East Africa is emerging as a promising hub for international and intra-regional trade to rival sub-Saharan Africa’s two ‘heavyweight states’ of South Africa and Nigeria, according to the inaugural Barclays Africa Trade Index released on 10 September 2015.
“East Africa performs well on the overall index, a reflection of the region’s large populations and fast growing economies together with some positive aspects of trade openness,” reads the analysis.
“In addition, East Africa benefits most from relatively strong border administration and a fast growing regional market,” it further emphasises.
“Many countries, particularly in East Africa, have invested in major developments in both infrastructure and ‘soft’ infrastructure such as tariffs and border policies,” said Matt Tuck, head of global corporate banking at Barclays
The East African Community (EAC) introduced a single customs territory last year, which was lauded by Erich Kieck, Director for Capacity Building of the World Customs Union, who stated that it “has done remarkable work simplifying the control of goods moving across the customs union”.
This was further reiterated last week by Tuck who welcomed the development of “one-stop” border posts, where instead of each country managing its own post, two countries are responsible for a single customs check.
Referring to specific countries, the Index ranks Kenya as third overall for market opportunity and access, describing the country as playing the role of a regional leader, offering logistics routes and administrative solutions to facilitate cross-border trade, as well as pushing for regional policy on areas of policy, infrastructure and administration.

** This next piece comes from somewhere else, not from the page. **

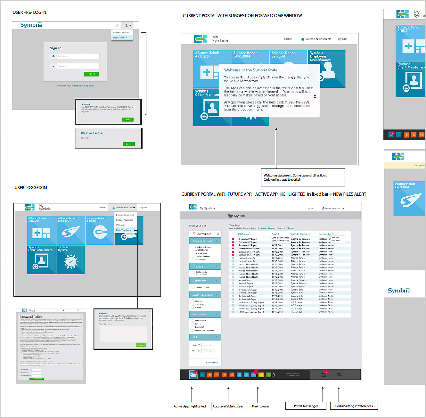This screenshot has width=426, height=418.
Task: Choose Webmail in the user dropdown menu
Action: coord(121,225)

In addition, fast-growing Tanzania and Ethiopia are also ranked among the top 10 performing countries, placed 5th and 6th respectively.
Furthermore, it notes that Members of the EAC, as well as the Southern African Custom Union (SACU), present regional bright spots in terms of better global supply chain integration, especially South Africa, Ethiopia, Kenya and Tanzania. These countries have had some success in incorporating industries such as manufacturing, agriculture and agri-business, transport and tourism into global and regional value chains.
“Regional value chains are emerging as a result of infrastructure development, financial integration and the freer movement of people across regional economic communities, particularly within the EAC, SADC and ECOWAS,” the Report emphasises.
Finally, on the issue of intra-regional trade and investment, the report announces that intra-regional trade is gaining a more prominent role in the trade landscape of Sub-Saharan Africa, representing 17 percent of total trade flows. Still, it lags far behind other regions of the world in terms of intra-regional trade flows, such as Europe (66 percent), Asia (48 percent), North America (32 percent) and Latin America (20 percent), it notes. Intra-African investments have also risen by 8 percent between 2009-2013.
The Report, intended to explore the significant opportunities for UK business, reached these conclusions following a comparison of 31 Sub-Saharan African (SSA) countries based on their attractiveness for cross-border trade.